Internet connectivity and access to FortiGuard servers are required:

- Go to Scan Policy and Object, below 'Status'  the size of each VM's image will be visible, and if you select it, an automatic download will start.

- Open an SSH session and perform the following steps:


Download the Base Package with all Images.

Execute the Following Command:


# fw-upgrade -v -tftp -f/images/v3.00/general_base.pkg


In case executing the following command, there is an output saying the destination file is too Small:

# test-nework


In case something fails with the network, follow the referred links in order to troubleshoot a network issue with Fortinet's server:


Both Port 1 & Port 3 need to have Internet access.

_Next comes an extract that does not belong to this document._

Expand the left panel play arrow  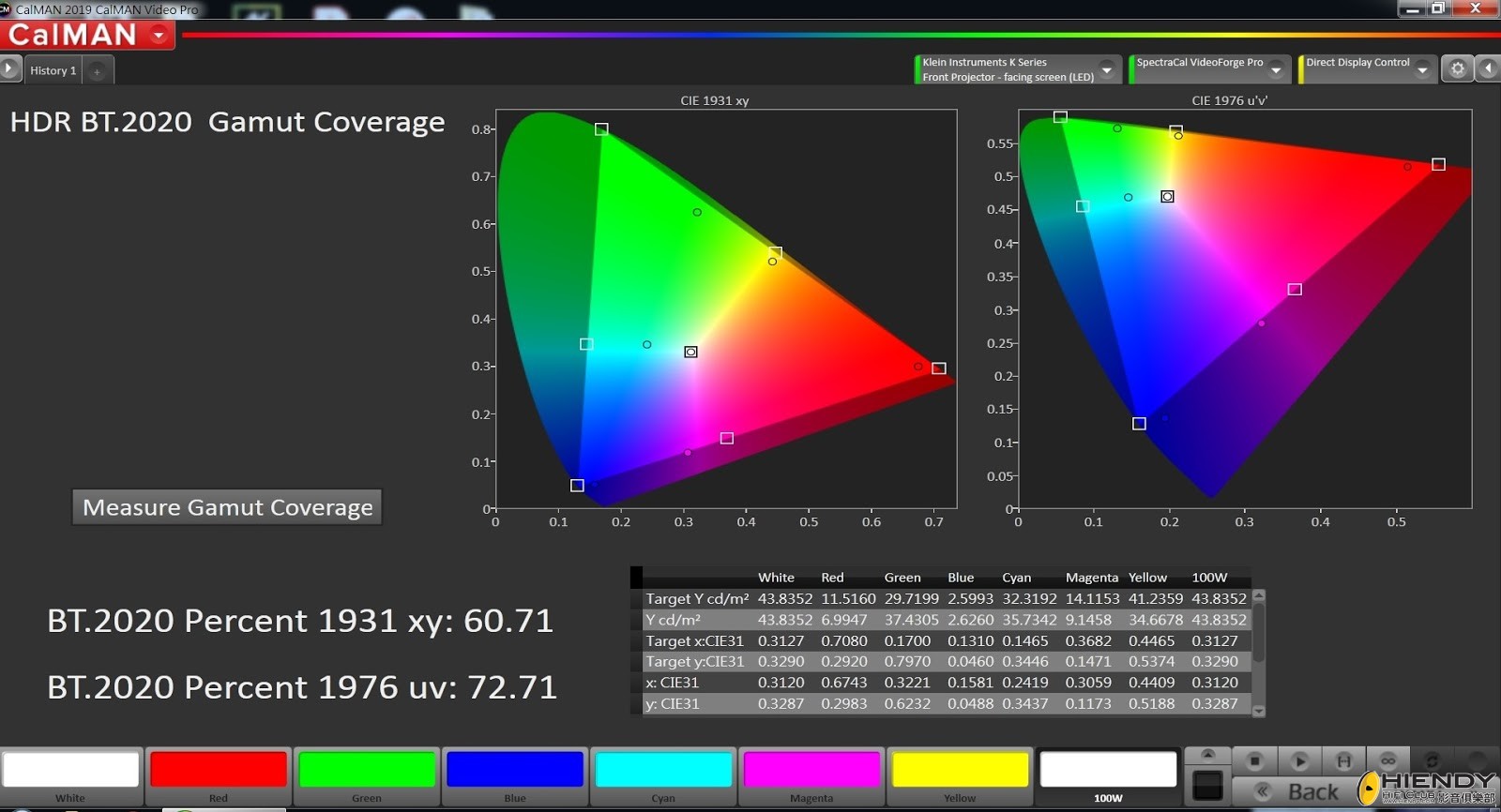(9, 68)
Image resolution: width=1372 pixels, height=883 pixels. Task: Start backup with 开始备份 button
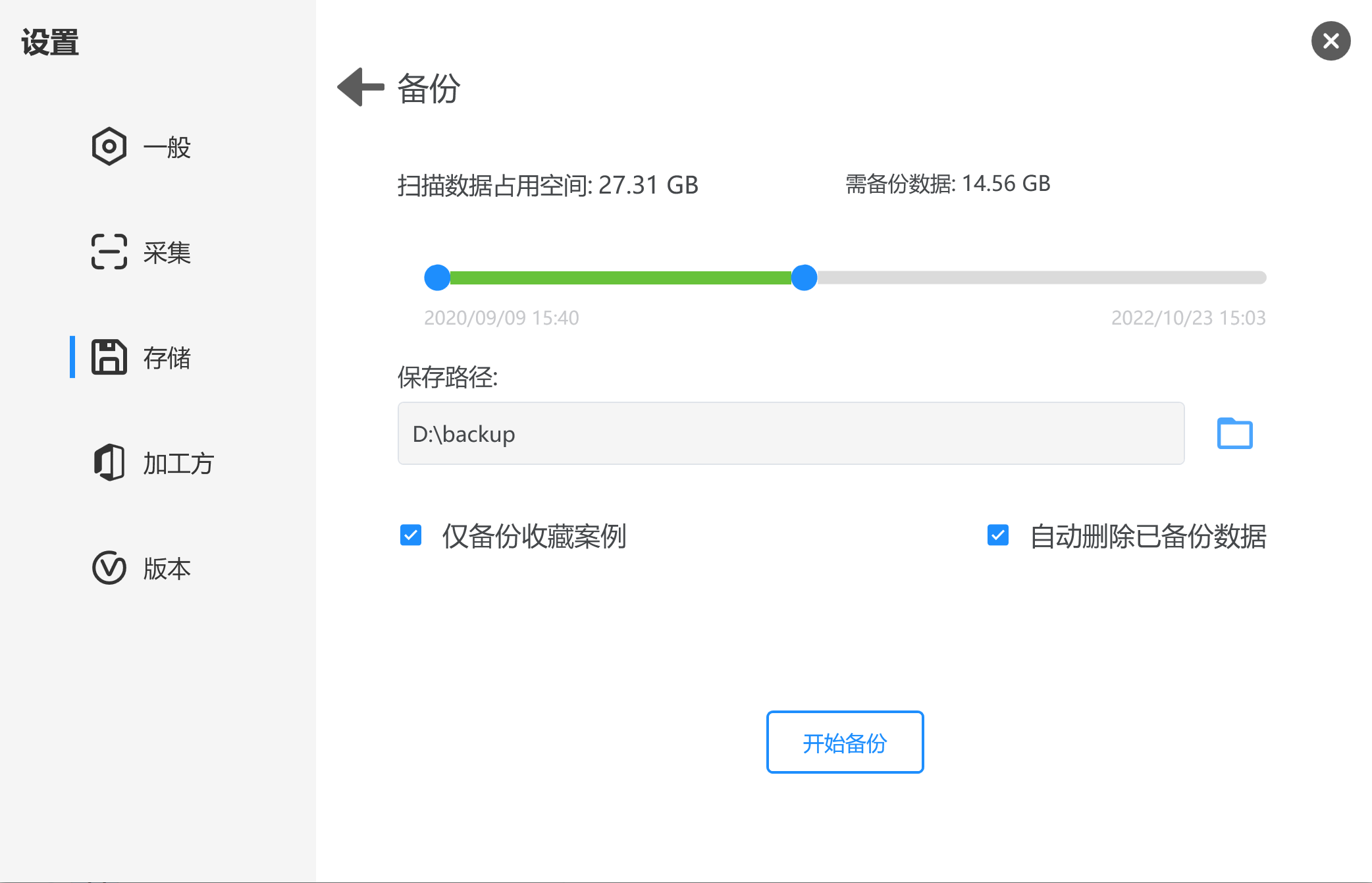(845, 742)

Download Windows 10 w Office 2016.

It is possible to download the Windows 10 x64 with Office 2016 directly from the device by raising an SSH Connection and executing the Following Command:

fw-upgrade -v -tftp -f/images/v3.00/WIN10X64VMO16_3.pkg


It is possible to download the Windows 10 x64 with Office 2016 and then from an FTP Server Upload it to the unit manually by executing the below command:
- Download package to the PC:

2) fw-upgrade -v -s<IP> -tftp -u<User> -p<Password> -f<Path of Package>



fw-upgrade -v -s10.10.10.10 -tftp -utest -ptest -f/WIN10X64VMO16_3.pkg


Note that the manual process to download the package and upload the file to the Unit by using an FTP server is not supported by TAC team.


5) Once the licenses were validated under the Forticare account, go to Scan Policy and Object, select the desired VM to be activated and select the option 'Edit clone number', change the value from 0 to 1, press enter, and apply the changes.

On the debug, a messages which indicates the VM activation will appear:


timestamp of VM clone number has been changed.

timestamp of VM profile has been changed.

VM clone number has been changed. WIN7X86VMO16E 0 -> 1

VM clone number has been changed.

VMMGRD: Clean job done.

VMinit has been launched.

Start initializing VM images


To have a better view of the logs generated, on the  GUI go to Log&report -> events -> VM events.